Question

I am trying to update content of my page for printing. I want to have labels (spans) for each input element (textboxes, lists, etc.) to prevent text-cutoff when printing. I want to make sure before printing that all these labels reflect the most up-to-date user entered values from their respective input fields.

My first idea was to just put a label after each textbox, and bind it with the same value on page render, and then hide/show the input or the label based on CSS media attribute. But then I also need to have onchange handlers for every input element to update its respective label every time its value is changed.

My next thought was to use onbeforeprint and some jQuery to update the labels on the fly with the current values all in one spot. Cleaner, centralized, more concise code.

But as far as I can tell, onbeforeprint and onafterprint are only supported in IE and Firefox. ... BUT ... every article or post I can find that talks about browser support for these two functions is from a good 4 or 5 years, or even more ago!

So I'm wondering, have Chrome and Safari added support for these two functions at any point in the past 5 years?

Was it helpful?

Solution 2

The MDN page on onbeforeprint is marked as updated last Nov 14, 2013, and it says “no” for Chrome, Opera, and Safari, “(Yes)” for IE, and “6.0” for Firefox. This is consistent with the results of checking with the current Chrome (version 34) and the last Windows version (5.1.7) of Safari.

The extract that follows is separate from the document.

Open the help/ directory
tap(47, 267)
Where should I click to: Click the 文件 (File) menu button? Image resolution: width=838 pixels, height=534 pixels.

No event is triggered on them, and in developer tools, no onbeforeprint listener is shown under “Event Listeners” in developer tools when onbeforeprint attribute is used.

There is a WebKit bug report from 2008 about lack of support to beforeprint and afterprint events, and there’s a suggested patch but also issues with it, and it does not seem to be making progress.

So the answer is “No.”

Cf. onbeforeprint and onafterprint is not working in Chrome and IE?

As regards to the possible followup question “What should I use instead, then?”, it should be posted as a new question, with sufficient details (including code) to describe the original problem – in particular, what would be the part that you cannot do by using a print stylesheet.

OTHER TIPS

Whilst the above answers are excellent in answering the direct question the omit the following essential information:

Whilst the specific onbeforeprint and onafterprint events are not universally supported, there is functional support for the conceptual events - it IS possible to execute code before and after printing in most modern browsers.

See here for full details: http://tjvantoll.com/2012/06/15/detecting-print-requests-with-javascript/

Summary: There exists a window.watchMedia API which allows you to hook into the transition events of CSS media queries, including the 'print' media query. This allows you to hook into events occurring immediately before and immediately after you print a page.

This API is well supported by Chrome and Webkit, and the onbeforeprint and onafterprint events are supported in IE and Firefox giving you pretty good coverage.

From MDN onbeforeprint:

enter image description here


Well you can always add one event handler to listen for changes and handle updating the content. This is the basic idea [not cross browser friendly]

document.body.addEventListener("change", function(e){
    var elem = e.target || e.srcElement;
    elem.nextSibling.innerHTML = elem.value;
});

JSFiddle: http://jsfiddle.net/y4MGE/

You can use the print style sheet to hide the textboxes when printed and show whatever you want in its place.